How to Skate – from an Amateur Figure Skater

Image provided by NYC Parks

Hello everyone! My name is Olivia, and I have been taking Figure Skating lessons for about 5 months. I started in November of 2020; I always thought it sounded fun, and with all school activities cancelled at the time, I “figured” it would be nice to try something new. I’m so glad about my decision and I am now planning on joining a skating team in college (It’s a really popular thing at all the up-north schools I applied to like UVM, UNH, UMaine. Today I would like to share my love for this sport and teach you the most basic skill needed to skate: how to not fall over. I’ve taken many friends with me to free skate over the last few months, and I’ve seen many falls, trips, and more, and have learned from both my lessons and observations the quickest way to get that first start. Tighten up those skates (You shouldn’t be able to lift your ankle in the skates, but you also should still have the circulation going) and let’s glide!

  1. The wall is your friend (but more like one that cheers you on from the sidelines) – One of the most common things I see at my weekly free skate is people clinging to the wall for dear life. Most commonly it’s because they feel terrified of falling over.

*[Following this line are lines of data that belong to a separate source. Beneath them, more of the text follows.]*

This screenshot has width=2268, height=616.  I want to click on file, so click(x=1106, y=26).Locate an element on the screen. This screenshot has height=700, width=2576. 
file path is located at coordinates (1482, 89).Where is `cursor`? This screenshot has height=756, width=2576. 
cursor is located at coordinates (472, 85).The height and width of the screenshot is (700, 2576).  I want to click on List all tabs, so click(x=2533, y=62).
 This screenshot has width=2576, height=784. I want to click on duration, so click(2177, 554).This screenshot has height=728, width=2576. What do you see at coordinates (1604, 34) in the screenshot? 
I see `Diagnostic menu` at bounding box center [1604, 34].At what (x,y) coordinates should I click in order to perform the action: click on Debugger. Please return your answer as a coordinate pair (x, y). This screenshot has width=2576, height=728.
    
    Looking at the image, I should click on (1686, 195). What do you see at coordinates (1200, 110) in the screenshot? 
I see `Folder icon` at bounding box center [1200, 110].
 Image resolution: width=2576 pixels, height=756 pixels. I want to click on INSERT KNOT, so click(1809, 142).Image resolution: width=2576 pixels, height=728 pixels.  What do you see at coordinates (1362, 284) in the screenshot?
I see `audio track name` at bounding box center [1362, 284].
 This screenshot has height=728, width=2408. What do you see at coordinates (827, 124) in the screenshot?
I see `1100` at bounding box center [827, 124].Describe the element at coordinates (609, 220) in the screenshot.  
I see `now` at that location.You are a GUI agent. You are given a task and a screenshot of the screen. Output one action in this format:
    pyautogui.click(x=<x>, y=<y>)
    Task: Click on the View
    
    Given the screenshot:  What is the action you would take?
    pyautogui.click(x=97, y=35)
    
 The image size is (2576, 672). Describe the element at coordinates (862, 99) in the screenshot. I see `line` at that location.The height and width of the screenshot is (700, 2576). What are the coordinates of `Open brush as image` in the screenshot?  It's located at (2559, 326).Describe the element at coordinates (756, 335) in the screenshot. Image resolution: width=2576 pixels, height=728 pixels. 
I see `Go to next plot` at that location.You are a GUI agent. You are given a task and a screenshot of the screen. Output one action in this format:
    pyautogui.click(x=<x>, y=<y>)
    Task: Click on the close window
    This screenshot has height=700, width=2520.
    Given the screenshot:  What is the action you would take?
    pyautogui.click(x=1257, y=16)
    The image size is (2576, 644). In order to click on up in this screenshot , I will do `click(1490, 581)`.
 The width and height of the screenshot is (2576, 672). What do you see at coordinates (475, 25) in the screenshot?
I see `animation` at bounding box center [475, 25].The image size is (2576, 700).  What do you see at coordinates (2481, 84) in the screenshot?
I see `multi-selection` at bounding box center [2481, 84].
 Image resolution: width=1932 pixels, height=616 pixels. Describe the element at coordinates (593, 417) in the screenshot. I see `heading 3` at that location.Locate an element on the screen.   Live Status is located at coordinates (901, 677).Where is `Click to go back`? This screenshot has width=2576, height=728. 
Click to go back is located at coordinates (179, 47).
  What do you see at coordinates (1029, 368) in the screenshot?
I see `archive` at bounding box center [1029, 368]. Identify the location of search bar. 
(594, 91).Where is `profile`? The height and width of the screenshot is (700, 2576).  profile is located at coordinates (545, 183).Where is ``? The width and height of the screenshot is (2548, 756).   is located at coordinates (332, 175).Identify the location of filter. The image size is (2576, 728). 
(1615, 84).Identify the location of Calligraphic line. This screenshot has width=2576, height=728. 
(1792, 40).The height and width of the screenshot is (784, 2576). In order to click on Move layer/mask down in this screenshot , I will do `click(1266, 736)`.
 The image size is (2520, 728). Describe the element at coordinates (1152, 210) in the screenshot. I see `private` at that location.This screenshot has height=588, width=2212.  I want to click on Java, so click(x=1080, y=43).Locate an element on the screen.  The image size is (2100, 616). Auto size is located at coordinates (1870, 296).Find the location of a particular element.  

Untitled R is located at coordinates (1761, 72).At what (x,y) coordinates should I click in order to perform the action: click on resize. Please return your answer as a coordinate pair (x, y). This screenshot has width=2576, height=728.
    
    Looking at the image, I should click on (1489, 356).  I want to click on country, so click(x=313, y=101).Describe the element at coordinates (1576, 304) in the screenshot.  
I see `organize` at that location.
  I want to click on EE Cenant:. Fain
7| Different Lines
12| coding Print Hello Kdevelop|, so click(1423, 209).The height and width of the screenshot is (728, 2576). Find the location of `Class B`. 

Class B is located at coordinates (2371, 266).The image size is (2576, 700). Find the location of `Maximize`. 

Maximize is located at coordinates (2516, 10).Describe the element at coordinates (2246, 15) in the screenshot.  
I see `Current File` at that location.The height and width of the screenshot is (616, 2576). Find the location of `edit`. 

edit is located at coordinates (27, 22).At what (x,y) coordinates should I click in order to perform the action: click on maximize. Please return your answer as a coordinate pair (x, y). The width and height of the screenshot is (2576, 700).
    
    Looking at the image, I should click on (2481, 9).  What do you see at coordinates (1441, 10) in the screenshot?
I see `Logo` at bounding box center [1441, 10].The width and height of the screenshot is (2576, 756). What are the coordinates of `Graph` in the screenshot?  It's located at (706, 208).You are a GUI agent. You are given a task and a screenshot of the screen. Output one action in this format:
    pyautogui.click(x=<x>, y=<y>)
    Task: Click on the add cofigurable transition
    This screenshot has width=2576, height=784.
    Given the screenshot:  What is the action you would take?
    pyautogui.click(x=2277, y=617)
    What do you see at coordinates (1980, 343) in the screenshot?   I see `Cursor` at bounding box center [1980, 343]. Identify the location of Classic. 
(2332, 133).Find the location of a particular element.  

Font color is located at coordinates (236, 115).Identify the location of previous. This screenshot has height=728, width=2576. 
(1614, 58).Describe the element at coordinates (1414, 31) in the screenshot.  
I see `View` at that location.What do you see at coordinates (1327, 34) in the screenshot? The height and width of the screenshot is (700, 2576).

DON’T DO THIS. When you rely so heavily on the wall, it will be even harder to get off than had you not used it at all. My suggestion is to start out near the wall. If you really need the stability, you can tap the wall with your right hand, or gently hold the hand of a more experienced friend (don’t lean on them too much, or you’ll both take a tumble).

  2. Glide, don’t “walk”- A common mistake for first timers is to try to walk across the ice - this will result in a fall quite quickly. As stated in #1, stay close to the wall, and try to start a simple glide (if you have ever been on an elliptical, it’s a similar motion). It’s hard to describe, but you’ll know it once you do it. Make sure to lift your opposing foot to prepare for the other to land (ex. When you are gliding on your right foot, lift the left foot forward, in front of your right, to keep up your speed). The lift doesn’t have to be high; even an inch should suffice. Just make sure it’s off the ice.

  3. Use your knees - When you feel like you are losing your balance, slightly bend down and put both hands on your kneecaps. This will keep you from taking a flailing tumble. Having your knees loose and slightly bent while skating will also make it easier to glide: a stiff body is more likely to lose balance.

  4. If you have to fall, just let yourself - Flailing your arms around is not going to help you here; in fact, it will make you less stable than when you first lost your balance. If you feel yourself falling backwards, follow #3 and put your hands on your knees. If you are suddenly falling forward, this doesn’t always work. Here, I would suggest just letting the fall happen. Make sure to distribute your weight so you don’t damage a specific part of your body; I usually try to fall on my side with that same arm out (Let it be noted to avoid putting any weight on the wrist or ankle as you risk serious damage). This should result in a gentle slide rather than a slam and shouldn’t leave any side effects except for slight embarrassment.